Scenario 4: Agent automation
User says: "Can this expense reimbursement process be automated with an agent?"
Process:
- Break down into file input, rule judgment, exception handling, output format, approval feedback.
- If rules are clear, samples stable, and feedback can loop back, judge Tier A or B.
- If judgment is only in the responsible person's head, judge Tier C or D, first write a rule specification.
Speaking Style
- Pin the phenomenon first, then talk about explanations.
- Give a handle first, then point out gaps. The user first sees the breakpoint and verifiable direction, then sees missing information.
- Don't use big words to bluff the user. "Positioning", "value", "cognition", "trust" must be grounded in specific mechanisms.
- Don't ask too many questions at once. Ask at most 3 key questions.
- Push conclusions to the next step.
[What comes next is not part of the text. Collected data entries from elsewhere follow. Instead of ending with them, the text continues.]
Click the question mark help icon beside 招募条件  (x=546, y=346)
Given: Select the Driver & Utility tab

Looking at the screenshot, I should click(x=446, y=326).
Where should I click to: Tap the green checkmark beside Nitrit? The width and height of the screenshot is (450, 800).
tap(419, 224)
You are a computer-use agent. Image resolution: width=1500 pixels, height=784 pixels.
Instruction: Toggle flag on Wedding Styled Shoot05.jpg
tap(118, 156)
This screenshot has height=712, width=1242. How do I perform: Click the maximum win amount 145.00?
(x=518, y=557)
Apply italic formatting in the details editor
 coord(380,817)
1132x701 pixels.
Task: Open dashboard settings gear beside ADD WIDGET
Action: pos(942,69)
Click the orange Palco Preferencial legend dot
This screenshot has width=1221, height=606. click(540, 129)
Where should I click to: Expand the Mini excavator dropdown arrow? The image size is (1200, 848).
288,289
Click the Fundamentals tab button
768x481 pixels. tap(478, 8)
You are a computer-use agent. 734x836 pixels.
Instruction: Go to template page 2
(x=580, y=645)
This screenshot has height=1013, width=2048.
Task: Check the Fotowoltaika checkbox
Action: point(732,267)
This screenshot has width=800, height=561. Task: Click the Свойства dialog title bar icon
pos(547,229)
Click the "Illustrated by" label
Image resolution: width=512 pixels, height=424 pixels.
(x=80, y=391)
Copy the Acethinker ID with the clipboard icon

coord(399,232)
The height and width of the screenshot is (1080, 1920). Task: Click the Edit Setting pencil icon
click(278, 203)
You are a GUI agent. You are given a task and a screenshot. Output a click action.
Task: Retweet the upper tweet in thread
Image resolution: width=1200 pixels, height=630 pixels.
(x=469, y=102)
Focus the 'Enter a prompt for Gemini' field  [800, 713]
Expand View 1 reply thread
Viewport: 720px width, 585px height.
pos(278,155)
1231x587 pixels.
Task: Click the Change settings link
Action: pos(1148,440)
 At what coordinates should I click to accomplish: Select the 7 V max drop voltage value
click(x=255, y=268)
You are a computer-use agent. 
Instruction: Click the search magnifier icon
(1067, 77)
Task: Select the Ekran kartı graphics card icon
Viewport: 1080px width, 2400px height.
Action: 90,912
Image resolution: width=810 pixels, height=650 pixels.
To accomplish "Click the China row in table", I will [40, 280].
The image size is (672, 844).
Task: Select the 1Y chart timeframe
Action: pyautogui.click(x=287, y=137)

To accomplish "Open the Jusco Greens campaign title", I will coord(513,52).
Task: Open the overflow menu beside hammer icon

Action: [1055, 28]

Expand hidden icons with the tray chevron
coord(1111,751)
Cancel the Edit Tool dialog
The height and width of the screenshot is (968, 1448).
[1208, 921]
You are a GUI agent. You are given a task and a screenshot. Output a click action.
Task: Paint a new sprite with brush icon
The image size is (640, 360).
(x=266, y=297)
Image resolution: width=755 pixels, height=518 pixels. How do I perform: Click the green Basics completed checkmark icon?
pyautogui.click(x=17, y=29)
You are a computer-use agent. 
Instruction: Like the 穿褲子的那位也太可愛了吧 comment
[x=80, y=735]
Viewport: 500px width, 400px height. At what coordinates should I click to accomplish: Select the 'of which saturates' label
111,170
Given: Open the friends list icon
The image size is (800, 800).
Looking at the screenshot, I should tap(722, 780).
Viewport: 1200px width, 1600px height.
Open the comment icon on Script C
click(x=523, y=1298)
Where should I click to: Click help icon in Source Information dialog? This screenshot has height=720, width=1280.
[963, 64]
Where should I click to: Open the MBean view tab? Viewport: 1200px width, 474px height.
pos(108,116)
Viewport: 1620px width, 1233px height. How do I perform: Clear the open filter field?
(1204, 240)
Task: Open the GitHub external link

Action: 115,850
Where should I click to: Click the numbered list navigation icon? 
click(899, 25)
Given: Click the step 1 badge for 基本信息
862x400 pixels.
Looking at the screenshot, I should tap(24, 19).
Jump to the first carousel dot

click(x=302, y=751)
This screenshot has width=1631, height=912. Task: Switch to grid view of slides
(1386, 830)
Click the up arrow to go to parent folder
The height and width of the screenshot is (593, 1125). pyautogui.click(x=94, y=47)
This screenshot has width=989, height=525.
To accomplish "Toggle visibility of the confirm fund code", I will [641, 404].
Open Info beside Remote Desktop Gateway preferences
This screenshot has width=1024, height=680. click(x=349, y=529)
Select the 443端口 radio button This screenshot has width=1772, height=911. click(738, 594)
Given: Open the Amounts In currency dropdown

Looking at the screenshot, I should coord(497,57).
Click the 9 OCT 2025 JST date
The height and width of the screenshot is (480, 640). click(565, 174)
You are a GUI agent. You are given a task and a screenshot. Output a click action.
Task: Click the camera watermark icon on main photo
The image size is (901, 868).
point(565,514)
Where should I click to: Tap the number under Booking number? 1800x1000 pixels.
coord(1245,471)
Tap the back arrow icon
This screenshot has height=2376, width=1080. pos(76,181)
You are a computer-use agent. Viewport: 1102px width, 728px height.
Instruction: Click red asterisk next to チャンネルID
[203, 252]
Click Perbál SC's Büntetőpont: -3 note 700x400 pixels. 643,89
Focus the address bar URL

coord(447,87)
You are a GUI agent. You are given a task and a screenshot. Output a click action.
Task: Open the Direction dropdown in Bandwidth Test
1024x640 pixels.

Always end with a minimal action.
- Control length. Default output should not exceed 5 sections; expand to scoring table, full brief, or candidate comparison table only when the user follows up.
Language
- If the user writes in Chinese, respond in Chinese; if in English, respond in English.
- Chinese responses follow the Chinese Copywriting Guide.